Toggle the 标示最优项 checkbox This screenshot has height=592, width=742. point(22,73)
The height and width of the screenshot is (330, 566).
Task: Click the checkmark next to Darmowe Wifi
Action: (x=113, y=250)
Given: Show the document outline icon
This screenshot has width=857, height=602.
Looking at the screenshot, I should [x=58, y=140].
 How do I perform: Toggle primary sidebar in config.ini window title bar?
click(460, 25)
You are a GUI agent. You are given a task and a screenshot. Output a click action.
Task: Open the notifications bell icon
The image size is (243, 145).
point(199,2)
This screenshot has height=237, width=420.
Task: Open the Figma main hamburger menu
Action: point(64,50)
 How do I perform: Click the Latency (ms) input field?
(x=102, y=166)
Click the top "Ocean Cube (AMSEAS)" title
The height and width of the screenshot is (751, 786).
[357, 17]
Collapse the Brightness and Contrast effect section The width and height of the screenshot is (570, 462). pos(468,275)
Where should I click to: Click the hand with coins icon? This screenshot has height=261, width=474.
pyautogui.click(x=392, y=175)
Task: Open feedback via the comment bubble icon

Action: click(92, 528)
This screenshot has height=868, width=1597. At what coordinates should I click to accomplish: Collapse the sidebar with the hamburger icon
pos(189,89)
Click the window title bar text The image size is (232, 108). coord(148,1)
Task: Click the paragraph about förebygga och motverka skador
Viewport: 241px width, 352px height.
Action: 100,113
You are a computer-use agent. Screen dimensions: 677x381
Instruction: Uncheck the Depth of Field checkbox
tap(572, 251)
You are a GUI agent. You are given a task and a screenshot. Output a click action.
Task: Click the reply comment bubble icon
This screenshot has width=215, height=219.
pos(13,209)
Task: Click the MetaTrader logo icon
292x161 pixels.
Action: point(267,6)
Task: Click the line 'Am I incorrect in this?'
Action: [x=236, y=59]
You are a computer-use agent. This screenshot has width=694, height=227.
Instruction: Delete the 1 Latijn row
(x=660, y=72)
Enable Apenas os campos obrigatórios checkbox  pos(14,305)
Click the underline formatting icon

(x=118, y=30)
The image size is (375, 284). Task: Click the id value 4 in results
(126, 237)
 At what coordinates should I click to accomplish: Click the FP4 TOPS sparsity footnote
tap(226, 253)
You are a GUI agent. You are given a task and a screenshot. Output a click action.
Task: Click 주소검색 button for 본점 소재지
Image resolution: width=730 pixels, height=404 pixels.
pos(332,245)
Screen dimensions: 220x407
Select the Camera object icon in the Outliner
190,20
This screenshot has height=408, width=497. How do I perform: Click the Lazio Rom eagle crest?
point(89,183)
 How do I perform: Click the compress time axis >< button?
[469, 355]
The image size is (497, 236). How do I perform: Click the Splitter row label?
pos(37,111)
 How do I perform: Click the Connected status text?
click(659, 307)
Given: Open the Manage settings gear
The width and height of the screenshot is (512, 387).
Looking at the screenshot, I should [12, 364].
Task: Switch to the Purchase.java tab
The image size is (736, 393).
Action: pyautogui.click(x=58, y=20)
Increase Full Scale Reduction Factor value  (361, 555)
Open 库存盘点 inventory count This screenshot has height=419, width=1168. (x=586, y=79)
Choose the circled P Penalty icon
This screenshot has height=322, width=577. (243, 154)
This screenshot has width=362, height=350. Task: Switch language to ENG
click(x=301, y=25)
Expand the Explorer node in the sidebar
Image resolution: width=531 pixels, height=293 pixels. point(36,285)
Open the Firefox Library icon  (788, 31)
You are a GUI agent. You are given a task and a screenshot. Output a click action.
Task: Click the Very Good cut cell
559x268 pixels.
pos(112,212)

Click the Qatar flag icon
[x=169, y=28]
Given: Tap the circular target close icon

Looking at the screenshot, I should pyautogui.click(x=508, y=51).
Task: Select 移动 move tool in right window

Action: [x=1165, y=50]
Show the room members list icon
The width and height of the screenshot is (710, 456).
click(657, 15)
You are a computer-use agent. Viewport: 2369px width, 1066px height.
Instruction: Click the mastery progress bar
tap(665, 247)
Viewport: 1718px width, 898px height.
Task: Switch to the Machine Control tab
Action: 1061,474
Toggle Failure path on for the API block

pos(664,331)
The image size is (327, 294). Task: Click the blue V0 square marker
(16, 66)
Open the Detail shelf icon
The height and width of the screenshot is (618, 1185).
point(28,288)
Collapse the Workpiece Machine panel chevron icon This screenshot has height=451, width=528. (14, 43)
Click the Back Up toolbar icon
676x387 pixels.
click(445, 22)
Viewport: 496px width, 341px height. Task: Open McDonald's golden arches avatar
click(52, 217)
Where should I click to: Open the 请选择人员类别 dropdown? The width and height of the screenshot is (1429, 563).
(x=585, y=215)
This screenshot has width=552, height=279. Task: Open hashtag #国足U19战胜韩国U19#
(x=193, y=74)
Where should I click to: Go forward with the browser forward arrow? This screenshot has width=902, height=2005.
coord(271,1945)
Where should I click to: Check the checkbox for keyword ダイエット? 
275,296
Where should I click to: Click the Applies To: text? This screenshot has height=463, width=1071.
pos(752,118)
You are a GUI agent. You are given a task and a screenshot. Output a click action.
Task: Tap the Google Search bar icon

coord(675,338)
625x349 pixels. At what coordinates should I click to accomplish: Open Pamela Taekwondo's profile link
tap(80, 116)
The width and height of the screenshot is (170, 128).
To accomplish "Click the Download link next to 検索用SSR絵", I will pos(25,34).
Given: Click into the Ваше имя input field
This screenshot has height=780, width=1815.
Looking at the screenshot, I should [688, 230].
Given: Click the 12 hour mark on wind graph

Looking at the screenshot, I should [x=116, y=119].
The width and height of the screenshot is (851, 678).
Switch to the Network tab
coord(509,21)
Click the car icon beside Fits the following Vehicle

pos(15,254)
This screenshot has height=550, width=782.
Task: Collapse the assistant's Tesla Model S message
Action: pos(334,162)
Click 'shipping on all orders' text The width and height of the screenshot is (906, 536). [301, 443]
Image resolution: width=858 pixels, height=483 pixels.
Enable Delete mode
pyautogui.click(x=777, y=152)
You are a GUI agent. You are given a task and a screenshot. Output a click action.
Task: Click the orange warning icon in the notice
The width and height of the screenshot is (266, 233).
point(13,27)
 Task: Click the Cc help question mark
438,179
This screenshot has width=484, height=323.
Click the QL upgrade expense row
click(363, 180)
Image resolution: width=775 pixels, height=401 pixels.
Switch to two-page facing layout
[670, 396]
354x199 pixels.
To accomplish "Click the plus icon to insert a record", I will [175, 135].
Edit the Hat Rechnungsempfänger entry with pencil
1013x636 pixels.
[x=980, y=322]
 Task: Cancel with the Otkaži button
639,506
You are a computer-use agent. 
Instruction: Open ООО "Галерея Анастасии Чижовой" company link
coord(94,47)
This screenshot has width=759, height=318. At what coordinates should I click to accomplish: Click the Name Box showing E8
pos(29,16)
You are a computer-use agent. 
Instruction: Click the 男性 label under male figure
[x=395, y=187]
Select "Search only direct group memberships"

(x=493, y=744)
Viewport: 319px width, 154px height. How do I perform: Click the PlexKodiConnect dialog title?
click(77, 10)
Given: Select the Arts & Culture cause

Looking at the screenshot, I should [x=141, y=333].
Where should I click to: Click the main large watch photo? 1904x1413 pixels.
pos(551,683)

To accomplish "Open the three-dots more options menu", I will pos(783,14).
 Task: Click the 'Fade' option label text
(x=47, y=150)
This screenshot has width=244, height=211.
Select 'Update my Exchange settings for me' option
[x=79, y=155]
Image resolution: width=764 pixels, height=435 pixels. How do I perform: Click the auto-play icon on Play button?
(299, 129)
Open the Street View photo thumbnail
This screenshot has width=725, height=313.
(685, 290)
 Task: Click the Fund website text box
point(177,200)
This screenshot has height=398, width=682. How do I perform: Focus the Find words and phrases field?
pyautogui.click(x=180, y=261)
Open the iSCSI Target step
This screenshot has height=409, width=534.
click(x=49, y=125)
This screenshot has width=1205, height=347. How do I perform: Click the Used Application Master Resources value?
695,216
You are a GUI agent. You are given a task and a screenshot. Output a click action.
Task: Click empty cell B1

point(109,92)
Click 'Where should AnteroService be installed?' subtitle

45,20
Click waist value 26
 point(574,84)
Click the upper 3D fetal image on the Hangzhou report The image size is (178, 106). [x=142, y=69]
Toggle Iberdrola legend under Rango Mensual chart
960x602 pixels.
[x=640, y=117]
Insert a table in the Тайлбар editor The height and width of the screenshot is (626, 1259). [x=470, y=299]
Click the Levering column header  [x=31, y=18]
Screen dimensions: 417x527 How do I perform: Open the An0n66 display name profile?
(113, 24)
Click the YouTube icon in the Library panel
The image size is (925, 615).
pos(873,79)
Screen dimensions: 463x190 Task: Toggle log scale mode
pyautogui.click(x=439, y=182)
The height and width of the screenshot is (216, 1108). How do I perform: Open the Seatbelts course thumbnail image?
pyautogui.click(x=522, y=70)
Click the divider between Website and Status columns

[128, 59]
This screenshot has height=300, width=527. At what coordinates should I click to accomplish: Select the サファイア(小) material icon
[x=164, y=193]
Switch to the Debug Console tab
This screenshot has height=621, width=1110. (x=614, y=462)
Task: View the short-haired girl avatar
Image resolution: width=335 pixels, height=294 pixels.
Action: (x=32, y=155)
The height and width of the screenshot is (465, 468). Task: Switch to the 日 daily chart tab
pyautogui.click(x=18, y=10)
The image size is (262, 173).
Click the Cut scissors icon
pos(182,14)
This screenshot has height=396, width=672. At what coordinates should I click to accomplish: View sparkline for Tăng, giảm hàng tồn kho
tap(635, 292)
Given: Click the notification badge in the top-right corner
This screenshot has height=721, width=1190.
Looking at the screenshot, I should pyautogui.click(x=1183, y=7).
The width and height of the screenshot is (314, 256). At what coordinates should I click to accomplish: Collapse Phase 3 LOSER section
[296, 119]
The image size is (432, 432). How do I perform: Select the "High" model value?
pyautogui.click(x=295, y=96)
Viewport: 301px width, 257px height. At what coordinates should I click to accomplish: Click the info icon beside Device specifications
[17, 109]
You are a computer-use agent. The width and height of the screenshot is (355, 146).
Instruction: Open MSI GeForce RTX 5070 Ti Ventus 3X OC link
________________________
#### EXERCISE GOAL
Check each line in the data for the word "computer", then report only how many lines contain it.

#### ANSWER TO THE EXERCISE
6